_WHAT NEEDS TO BE DONE:_ Every entry in the data below needs to be repeated exactly.

::: DATA SUPPLIED :::

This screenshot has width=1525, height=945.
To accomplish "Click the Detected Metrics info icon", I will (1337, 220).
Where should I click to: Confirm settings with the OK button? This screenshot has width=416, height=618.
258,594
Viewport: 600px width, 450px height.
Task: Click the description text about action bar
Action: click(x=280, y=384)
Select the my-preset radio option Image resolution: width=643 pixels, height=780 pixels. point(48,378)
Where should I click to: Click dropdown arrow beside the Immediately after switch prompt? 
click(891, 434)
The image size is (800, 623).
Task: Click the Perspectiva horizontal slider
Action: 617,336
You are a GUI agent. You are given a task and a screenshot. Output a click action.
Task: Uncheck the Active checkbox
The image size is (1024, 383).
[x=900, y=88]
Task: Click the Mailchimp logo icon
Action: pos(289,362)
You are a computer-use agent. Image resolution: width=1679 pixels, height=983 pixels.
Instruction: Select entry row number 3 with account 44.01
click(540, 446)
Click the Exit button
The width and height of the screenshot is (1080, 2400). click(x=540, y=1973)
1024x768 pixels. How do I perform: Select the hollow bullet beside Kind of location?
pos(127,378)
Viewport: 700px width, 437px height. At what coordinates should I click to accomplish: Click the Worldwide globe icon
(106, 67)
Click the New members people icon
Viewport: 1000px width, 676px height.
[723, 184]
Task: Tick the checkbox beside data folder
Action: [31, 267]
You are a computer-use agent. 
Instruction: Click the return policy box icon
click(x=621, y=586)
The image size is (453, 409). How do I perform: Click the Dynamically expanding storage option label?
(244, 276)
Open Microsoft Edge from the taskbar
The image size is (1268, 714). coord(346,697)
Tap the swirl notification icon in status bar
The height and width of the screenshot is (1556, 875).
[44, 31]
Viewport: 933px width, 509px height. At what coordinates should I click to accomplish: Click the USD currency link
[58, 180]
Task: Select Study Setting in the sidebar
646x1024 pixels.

:::

_EXPECTED OUTPUT:_
This screenshot has width=1525, height=945.
To accomplish "Click the Detected Metrics info icon", I will (1337, 220).
Where should I click to: Confirm settings with the OK button? This screenshot has width=416, height=618.
258,594
Viewport: 600px width, 450px height.
Task: Click the description text about action bar
Action: click(x=280, y=384)
Select the my-preset radio option Image resolution: width=643 pixels, height=780 pixels. point(48,378)
Where should I click to: Click dropdown arrow beside the Immediately after switch prompt? 
click(891, 434)
The image size is (800, 623).
Task: Click the Perspectiva horizontal slider
Action: 617,336
You are a GUI agent. You are given a task and a screenshot. Output a click action.
Task: Uncheck the Active checkbox
The image size is (1024, 383).
[x=900, y=88]
Task: Click the Mailchimp logo icon
Action: pos(289,362)
You are a computer-use agent. Image resolution: width=1679 pixels, height=983 pixels.
Instruction: Select entry row number 3 with account 44.01
click(540, 446)
Click the Exit button
The width and height of the screenshot is (1080, 2400). click(x=540, y=1973)
1024x768 pixels. How do I perform: Select the hollow bullet beside Kind of location?
pos(127,378)
Viewport: 700px width, 437px height. At what coordinates should I click to accomplish: Click the Worldwide globe icon
(106, 67)
Click the New members people icon
Viewport: 1000px width, 676px height.
[723, 184]
Task: Tick the checkbox beside data folder
Action: [31, 267]
You are a computer-use agent. 
Instruction: Click the return policy box icon
click(x=621, y=586)
The image size is (453, 409). How do I perform: Click the Dynamically expanding storage option label?
(244, 276)
Open Microsoft Edge from the taskbar
The image size is (1268, 714). coord(346,697)
Tap the swirl notification icon in status bar
The height and width of the screenshot is (1556, 875).
[44, 31]
Viewport: 933px width, 509px height. At what coordinates should I click to accomplish: Click the USD currency link
[58, 180]
Task: Select Study Setting in the sidebar
646x1024 pixels.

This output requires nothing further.